Lesetext:
● ● ● ● ●

Freigelegtes Innere der Gehörschnecke (Cochlea) - zu sehen das Sinnesepithel des Hörorgans, das Cortiorgan, mit den äußeren und inneren Haarsinneszellen (grün), die durch Lärmbelastung gefährdet sind. Die Nervenfasern zum Gehirn sind rot gefärbt, die Zellkerne aller Zellen erscheinen blau. (Foto: Universitätsklinikum Tübingen)
Freigelegtes Innere der Gehörschnecke (Cochlea) - zu sehen das Sinnesepithel des Hörorgans, das Cortiorgan, mit den äußeren und inneren Haarsinneszellen (grün), die durch Lärmbelastung gefährdet sind. Die Nervenfasern zum Gehirn sind rot gefärbt, die Zellkerne aller Zellen erscheinen blau. (Foto: Universitätsklinikum Tübingen)
> Können Potenzmittel vor Hörschäden oder -verlust schützen?
Lärm kann uns taub machen. Dabei werden die empfindlichen Haarsinneszellen im Innenohr verletzt. Doch diese Schädigungen können ganz bestimmte medizinische Substanzen vermeiden:  Vardenafil und Levitra, Substanzen, die sich bereits als Potenzmittel (Viagra, Cialis) einen Namen gemacht haben. 

Dr. Lukas Rüttiger, Hörforscher an der Universität Tübingen, beschreibt die Höchstleistungen, die "unsere Ohren den ganzen Tag lang leisten müssen. Von der Wahrnehmung leisester Geräusche bis zum Ertragen von Lärm durch Verkehr, Baustellen oder auch ganz freiwillig bei Konzertbesuchen oder mit dem aufgedrehten Audioplayer, immer müssen die kleinen Sinneszellen in unserem Ohr Höchstleistungen vollbringen. Dabei werden sie ordentlich durchgeschüttelt.“ Rüttiger weiß, dass das nicht immer ohne Folgen bleibt. Lärm kann die Haarsinneszellen und ihre Nervenverbindungen zum Gehirn dauerhaft schädigen. Und das kann Schwerhörigkeit oder gar zu Hörverlust bedeuten.

● ● ● ● ●

Datensatzinhalt:

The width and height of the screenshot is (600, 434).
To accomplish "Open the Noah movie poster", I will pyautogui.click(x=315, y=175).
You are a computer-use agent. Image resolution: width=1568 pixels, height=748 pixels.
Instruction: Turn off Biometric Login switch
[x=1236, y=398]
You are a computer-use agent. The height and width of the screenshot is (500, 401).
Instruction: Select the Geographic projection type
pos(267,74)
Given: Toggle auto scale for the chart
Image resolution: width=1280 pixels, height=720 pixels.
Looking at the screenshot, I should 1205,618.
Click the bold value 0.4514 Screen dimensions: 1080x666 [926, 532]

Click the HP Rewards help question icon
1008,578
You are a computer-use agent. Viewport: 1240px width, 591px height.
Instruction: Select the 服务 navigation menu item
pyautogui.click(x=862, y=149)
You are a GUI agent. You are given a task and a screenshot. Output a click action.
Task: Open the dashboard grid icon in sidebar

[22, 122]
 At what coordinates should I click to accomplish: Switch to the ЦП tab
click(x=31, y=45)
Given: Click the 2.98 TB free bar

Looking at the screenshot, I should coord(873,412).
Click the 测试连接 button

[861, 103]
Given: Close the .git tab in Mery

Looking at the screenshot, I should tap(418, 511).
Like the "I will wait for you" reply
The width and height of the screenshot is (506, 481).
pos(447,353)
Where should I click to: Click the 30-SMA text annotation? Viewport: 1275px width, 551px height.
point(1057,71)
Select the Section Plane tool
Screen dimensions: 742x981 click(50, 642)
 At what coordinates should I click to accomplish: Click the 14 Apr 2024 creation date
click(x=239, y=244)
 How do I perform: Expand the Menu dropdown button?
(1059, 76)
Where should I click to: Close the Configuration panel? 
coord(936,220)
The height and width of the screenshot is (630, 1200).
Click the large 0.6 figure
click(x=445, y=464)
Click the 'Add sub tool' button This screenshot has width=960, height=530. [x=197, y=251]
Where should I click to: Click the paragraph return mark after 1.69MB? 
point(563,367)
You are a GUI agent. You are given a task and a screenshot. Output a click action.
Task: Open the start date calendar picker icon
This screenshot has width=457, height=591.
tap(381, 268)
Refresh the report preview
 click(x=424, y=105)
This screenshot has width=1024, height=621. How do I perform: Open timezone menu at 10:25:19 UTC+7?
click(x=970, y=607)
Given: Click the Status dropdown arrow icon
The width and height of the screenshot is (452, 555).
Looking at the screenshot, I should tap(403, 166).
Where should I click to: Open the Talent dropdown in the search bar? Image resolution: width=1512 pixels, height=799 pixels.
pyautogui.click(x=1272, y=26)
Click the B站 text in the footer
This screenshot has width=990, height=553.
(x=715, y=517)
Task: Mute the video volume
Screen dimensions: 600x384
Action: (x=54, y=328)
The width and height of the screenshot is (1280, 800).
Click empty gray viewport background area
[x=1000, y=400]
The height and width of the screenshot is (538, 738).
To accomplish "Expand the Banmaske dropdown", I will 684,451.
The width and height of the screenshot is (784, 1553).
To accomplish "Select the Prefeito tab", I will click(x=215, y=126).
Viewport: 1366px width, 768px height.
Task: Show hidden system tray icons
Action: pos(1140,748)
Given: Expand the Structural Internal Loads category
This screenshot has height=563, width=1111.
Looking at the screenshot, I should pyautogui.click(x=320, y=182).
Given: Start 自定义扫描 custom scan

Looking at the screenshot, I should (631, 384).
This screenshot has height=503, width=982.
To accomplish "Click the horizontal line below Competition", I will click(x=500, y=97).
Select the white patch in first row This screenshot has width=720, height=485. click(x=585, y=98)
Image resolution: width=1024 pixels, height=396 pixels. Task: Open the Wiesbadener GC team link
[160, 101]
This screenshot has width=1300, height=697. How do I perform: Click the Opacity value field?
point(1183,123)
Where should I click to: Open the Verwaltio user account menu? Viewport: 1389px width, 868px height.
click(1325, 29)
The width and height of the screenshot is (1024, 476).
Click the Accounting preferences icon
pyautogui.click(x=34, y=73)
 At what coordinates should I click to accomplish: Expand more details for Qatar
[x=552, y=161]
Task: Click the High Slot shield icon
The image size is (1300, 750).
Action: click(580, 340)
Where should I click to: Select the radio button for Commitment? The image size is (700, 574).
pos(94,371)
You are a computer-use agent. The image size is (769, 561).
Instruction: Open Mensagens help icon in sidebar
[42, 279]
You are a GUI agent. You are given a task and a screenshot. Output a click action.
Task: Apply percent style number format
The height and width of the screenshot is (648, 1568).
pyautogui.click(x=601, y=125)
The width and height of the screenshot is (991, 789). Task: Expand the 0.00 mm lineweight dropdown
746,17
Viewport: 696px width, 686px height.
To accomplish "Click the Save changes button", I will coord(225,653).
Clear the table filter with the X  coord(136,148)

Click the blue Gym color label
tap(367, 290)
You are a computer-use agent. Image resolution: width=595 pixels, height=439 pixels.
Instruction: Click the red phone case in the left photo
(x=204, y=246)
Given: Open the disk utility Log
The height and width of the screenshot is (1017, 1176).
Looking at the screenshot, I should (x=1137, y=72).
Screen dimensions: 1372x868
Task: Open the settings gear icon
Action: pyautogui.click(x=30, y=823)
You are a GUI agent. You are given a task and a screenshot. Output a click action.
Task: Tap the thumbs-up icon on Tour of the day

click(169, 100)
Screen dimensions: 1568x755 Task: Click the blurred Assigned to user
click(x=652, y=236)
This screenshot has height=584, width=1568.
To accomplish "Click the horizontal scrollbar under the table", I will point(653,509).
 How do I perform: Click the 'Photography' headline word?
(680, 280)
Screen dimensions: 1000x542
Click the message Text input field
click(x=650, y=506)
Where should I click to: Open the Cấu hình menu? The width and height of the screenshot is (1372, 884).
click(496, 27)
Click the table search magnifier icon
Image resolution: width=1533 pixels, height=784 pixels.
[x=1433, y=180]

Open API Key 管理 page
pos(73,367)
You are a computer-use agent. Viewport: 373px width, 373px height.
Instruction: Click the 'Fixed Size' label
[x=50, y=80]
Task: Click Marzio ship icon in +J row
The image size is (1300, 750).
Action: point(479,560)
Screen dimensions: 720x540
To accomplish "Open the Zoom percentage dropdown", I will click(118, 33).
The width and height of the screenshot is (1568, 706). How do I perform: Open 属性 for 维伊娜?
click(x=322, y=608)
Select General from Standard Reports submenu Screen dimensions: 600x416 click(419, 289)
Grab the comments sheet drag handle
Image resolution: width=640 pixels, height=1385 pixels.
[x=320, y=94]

● ● ● ● ●

Arbeitsauftrag 1:
Erläutere in ein bis drei Sätzen, warum Lärm dem Text über Lärmschäden im Innenohr zufolge taub machen kann.
Arbeitsauftrag 2:
Setze den Text über Lärmschäden im Innenohr nach seinem letzten Satz fort.

Ergebnis 1:
Lärm verletzt die empfindlichen Haarsinneszellen im Innenohr. Er kann diese Zellen und ihre Nervenverbindungen zum Gehirn dauerhaft schädigen. Das kann Schwerhörigkeit oder sogar Hörverlust zur Folge haben.

Ergebnis 2:
Weil die Haarsinneszellen bei Säugetieren nicht ersetzt werden können, versucht sie unser Körper zu schützen. Der Wirkmechanismus umfasst das Aktivieren des Stoffwechsels im Ohr, der die Erregbarkeit der Zellen steuert und das in Gang setzen von Reparaturprozessen.  Diese Prozesse lassen sich den Wissenschaftlern zur Folge durch Vardenafil und Levitra ankurbeln, um das das Innenohr vor Schäden durch Lärm schützt. Dazu war es ausreichend, die Wirkstoffe erst bis zu 24 Stunden nach der Schädigung zu geben. Bisher werden diese Wirkstoffe  bei der Therapie von pulmonaler Hypertonie, erektiler Dysfunktion und benigner Prostata-Hyperplasie eingesetzt.

Zwar gehen die Hörexperten davon aus, dass "die vorliegenden Erkenntnisse, die erstmalig einen therapeutisch nutzbaren Mechanismus im Ohr aufzeigen, in Zukunft vielen Patienten mit akuter Traumatisierung des Gehörorgans helfen könnten, ihr Hörvermögen zu erhalten." Doch bisher ist die Funktion erst an Ratten getestet worden. Jetzt muss die Anwendung am Menschen zur Behandlung von Hörstörungen in gezielten klinischen Studien überprüft werden. Dabei geht es auch darum, um mögliche Risiken zu erkennen.